In the listing that follows, the lines starting at the one containing "Консультация и тех поддержка (304, 1018)" and ending at the one containing "Вызов мастера (539, 44)" are to be returned exactly, both boundary lines included, and no others.

» **SUPPLIED ENTRIES**:
========================
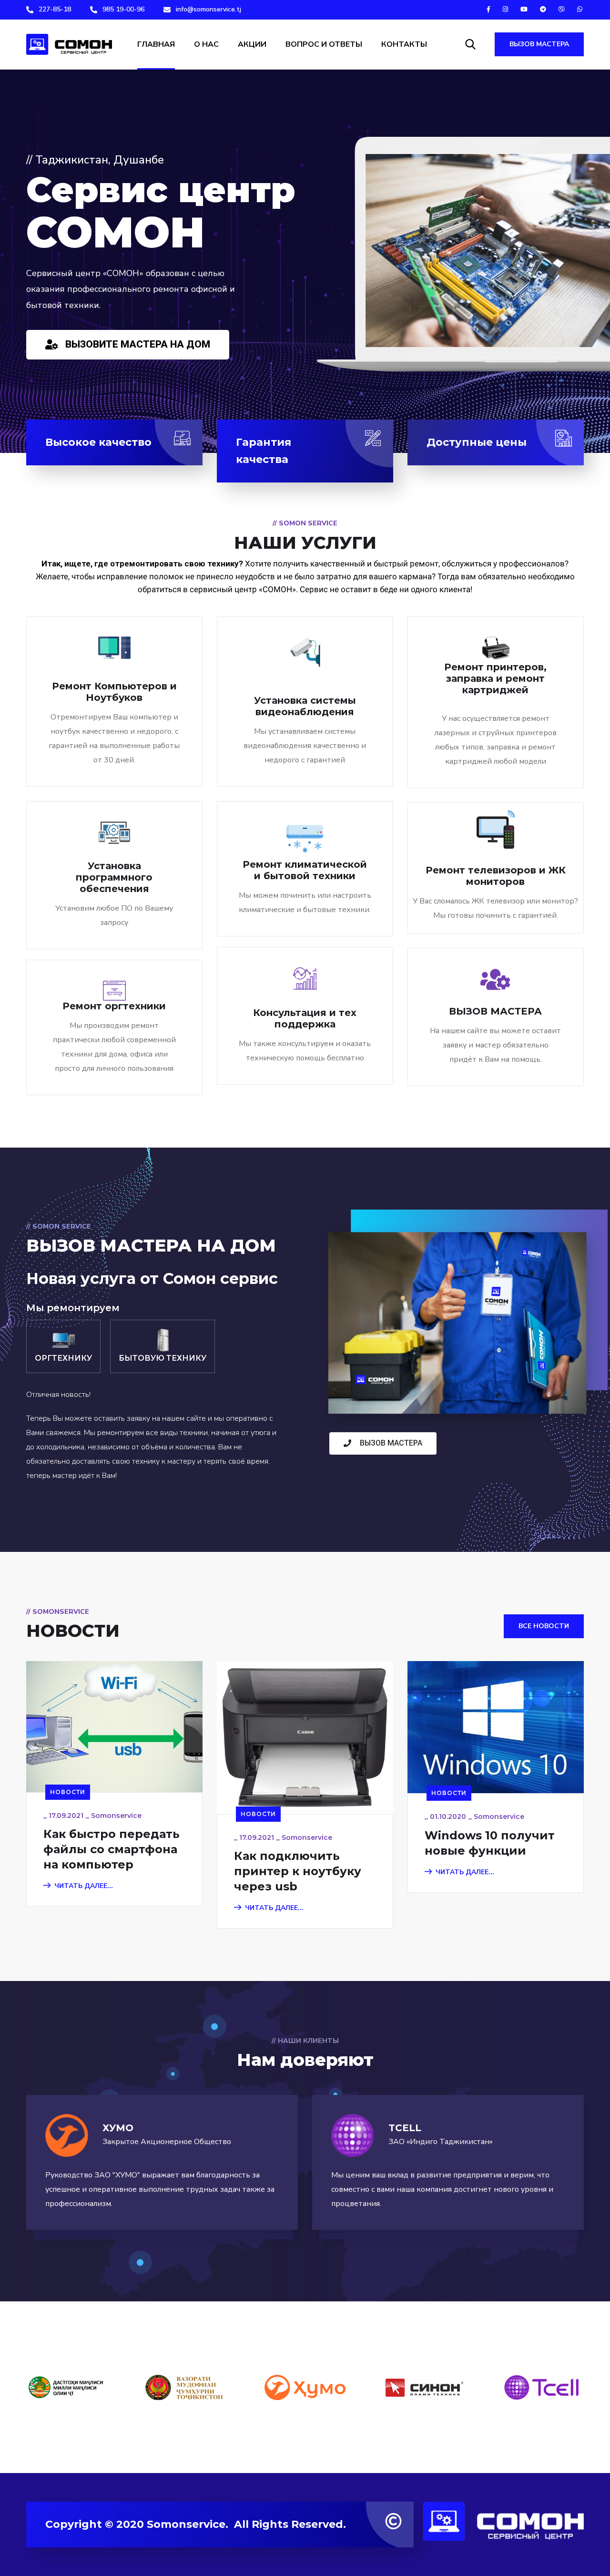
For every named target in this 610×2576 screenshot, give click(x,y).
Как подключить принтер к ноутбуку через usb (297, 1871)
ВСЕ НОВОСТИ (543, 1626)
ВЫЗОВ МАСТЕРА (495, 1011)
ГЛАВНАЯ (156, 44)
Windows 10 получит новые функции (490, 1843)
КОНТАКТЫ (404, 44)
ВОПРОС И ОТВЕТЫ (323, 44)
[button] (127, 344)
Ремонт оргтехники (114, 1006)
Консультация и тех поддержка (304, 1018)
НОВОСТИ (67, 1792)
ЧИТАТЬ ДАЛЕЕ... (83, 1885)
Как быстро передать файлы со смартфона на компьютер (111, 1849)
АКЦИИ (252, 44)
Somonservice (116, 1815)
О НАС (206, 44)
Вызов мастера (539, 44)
========================
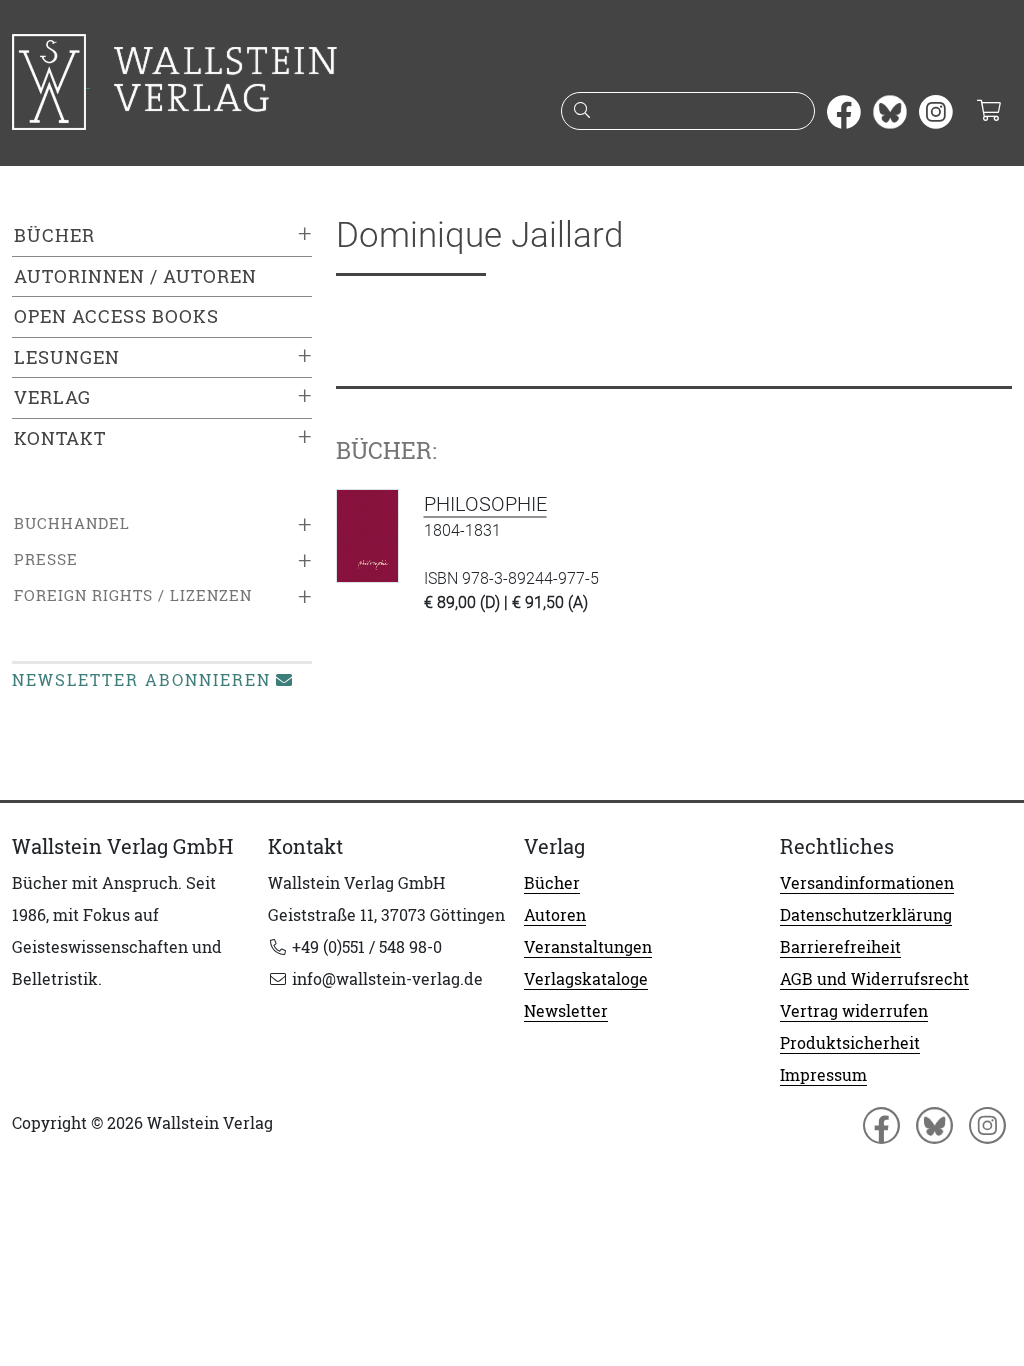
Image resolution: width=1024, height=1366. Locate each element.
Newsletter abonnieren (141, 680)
========================
» **WRITTEN REPLY**:
Консультация и тех поддержка (304, 1018)
НОВОСТИ (67, 1792)
ЧИТАТЬ ДАЛЕЕ... (83, 1885)
Как быстро передать файлы со смартфона на компьютер (111, 1849)
АКЦИИ (252, 44)
Somonservice (116, 1815)
О НАС (206, 44)
Вызов мастера (539, 44)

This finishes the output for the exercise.